UK: Regulatory Focus - December 2016

FCA issue final MiFID II Consultation Paper (CP16/43)

The Financial Conduct Authority issued its third and final MiFID II consultation paper (CP16/43) on 16 December 2016. Any further consultations will form part of future Quarterly Consultation Papers (published March, June, September and December each year.)

This paper seeks comments and views on a range of technical matters not previously covered in other CPs, paying particular attention to the proposals in the following sectors:

  • Conduct of business rules for specialist regimes
  • Tied agents
  • SME growth markets
  • Market data
  • Miscellaneous changes to the handbook

Items of interest are:

  1. The impact on Corporate Finance Businesses: clarifying which elements of the conduct of business rules apply to them when they are operating as Optional Exemption Firms.
  2. The proposal to reorganise COBS 18.5 to form 3 sections, breaking down the rules for Residual CIS Operators, AIFMs and UCITS ManCo, and to introduce further rules. These will deal with the practical challenges of paying for research through a Research Payment Account and certain pre and post transparency issues. In regard specifically to Authorised Funds (because here the practical difficulties are at their most acute), the FCA proposes a 2-year transitional period before full pre and post transparency provisions must be met.
  3. Clarification of MiFID II's obligation on all Member States to permit Tied Agents. For background, MiFID's application on tied agents was optional on Member States. The UK and some other Member States permit Tied Agents, but some did not. In addition, MiFID II introduces some further obligations in connection with MiFID Article 3 Firms and Tied Agents. The types of MiFID Instruments permitted for Tied Agents has also widened.

The CP also highlights the FCA's intention:

  1. To open the MiFID II authorisation gateway on 30 January 2017.
  2. To make the new authorisation and VoP application documentation available in advance of Monday 30 January 2017.
  3. That the new Long Form A will be one multi-purpose form which will have separate sections that apply only to those who are members of a firm's management body, or is in a position of control within the Firm.
  4. To issue its first Policy Statement on MiFID II in March 2017 and the second in June 2017.
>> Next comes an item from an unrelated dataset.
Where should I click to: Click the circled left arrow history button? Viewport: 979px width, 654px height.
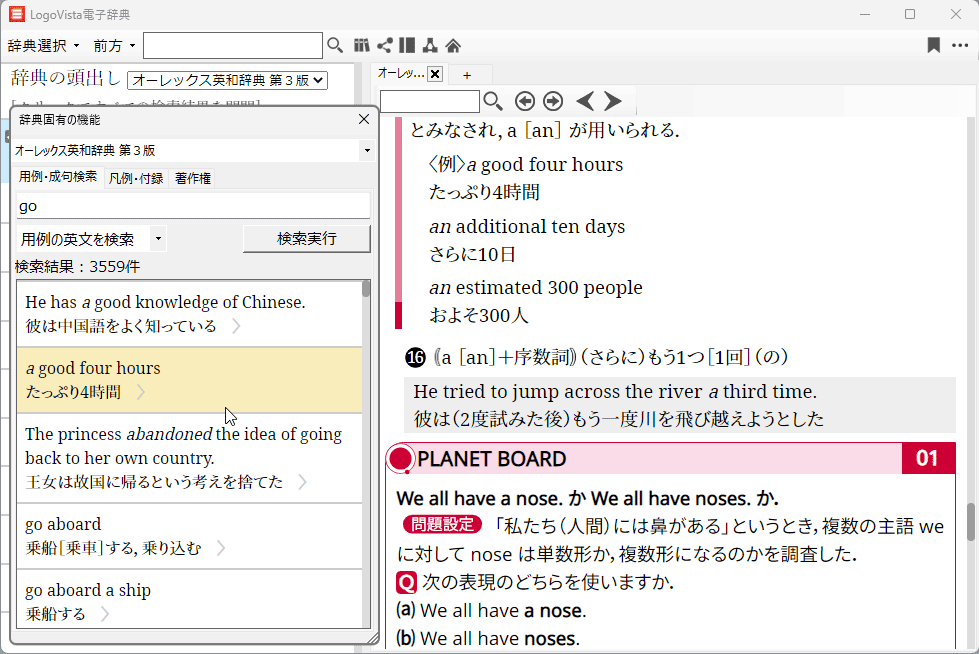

MiFID II Gap Analysis Tool

As mentioned in previous Regulatory Focus editions, Duff & Phelps has developed an online tool in order to assist firms with their preparation for MiFID II. The tool is available for firms to purchase, which they can use independently or with the assistance of Duff & Phelps in order to assess and track their readiness. For more information with regards to the tool, please contact Caroline Gibbs or Katherine Davidge.

ENFORCEMENT ACTIONS

FCA bans and fines an individual £233,600

1 December 2016

On 22 July 2016, the FCA imposed a financial penalty of £233,600 on an individual and withdrew his permission to undertake the CF1 and CF3 roles within the firm at which he was employed. The FCA also prohibited the individual from 'performing any senior management function and any significant influence function in relation to any regulated activity carried on by an authorised person, exempt person or exempt professional firm'.

The decision was made after reviewing the activities that took place at the Firm between the period of January 2010 to January 2013. During this period, advice was provided to customers who were contemplating transferring or switching their existing pension funds via self-invested personal pensions (SIPPS) into unregulated investments such as biofuels and overseas property.

The individual established the business model that was in place at the Firm during the relevant period, and additionally acted as a director and a shareholder of an Unregulated Introducer. This Unregulated Introducer was responsible for referring the majority of customers to the firm and its role was to 'facilitate the sale of alternative investments to customers'.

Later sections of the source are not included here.